-- RECORDS FOR THIS TASK follows --

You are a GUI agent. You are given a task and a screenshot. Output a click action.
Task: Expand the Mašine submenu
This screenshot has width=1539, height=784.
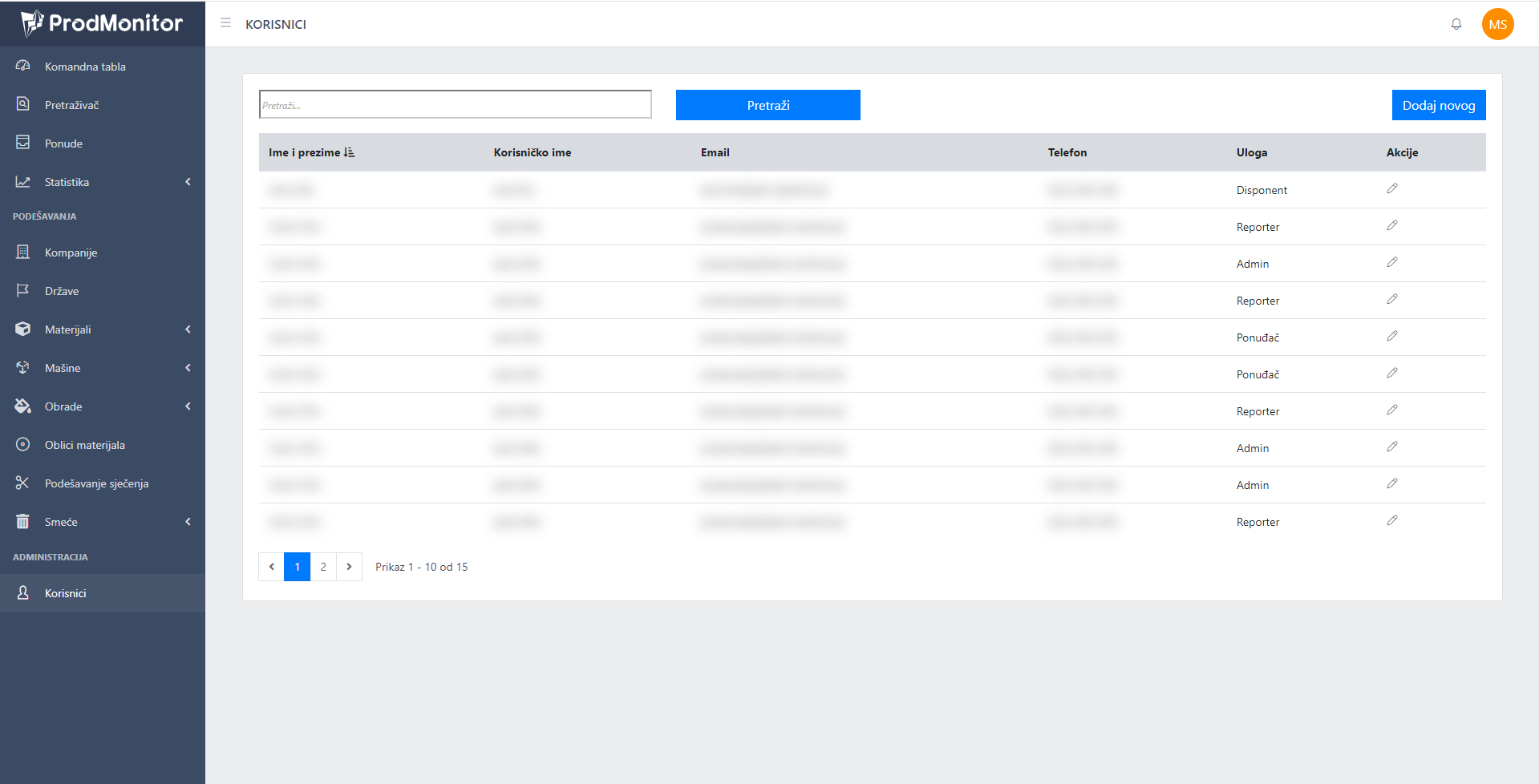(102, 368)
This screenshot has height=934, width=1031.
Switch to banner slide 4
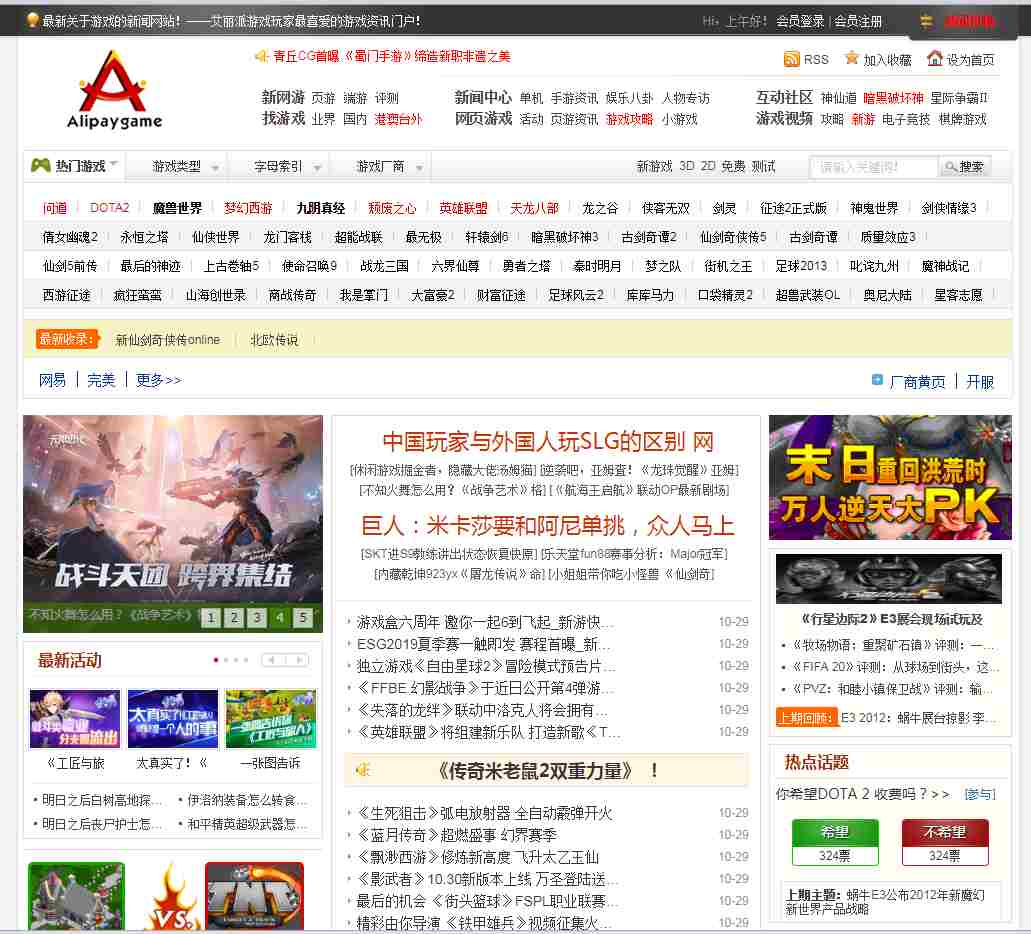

-- RECORDS FOR THIS TASK concluded --
-- RECORDS FOR THIS TASK follows --

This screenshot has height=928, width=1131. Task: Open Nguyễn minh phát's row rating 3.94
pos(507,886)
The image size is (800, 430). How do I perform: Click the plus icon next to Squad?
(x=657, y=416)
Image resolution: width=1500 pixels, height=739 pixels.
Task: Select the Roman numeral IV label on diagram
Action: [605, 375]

-- RECORDS FOR THIS TASK concluded --

- **WORK REQUEST**
Set down word for word the lines above from the one with "You are a GUI" up to and including the one with "Switch to banner slide 4". Omit every picture.

- **SOLUTION TO THIS EXERCISE**
You are a GUI agent. You are given a task and a screenshot. Output a click action.
Task: Expand the Mašine submenu
This screenshot has width=1539, height=784.
(102, 368)
This screenshot has height=934, width=1031.
Switch to banner slide 4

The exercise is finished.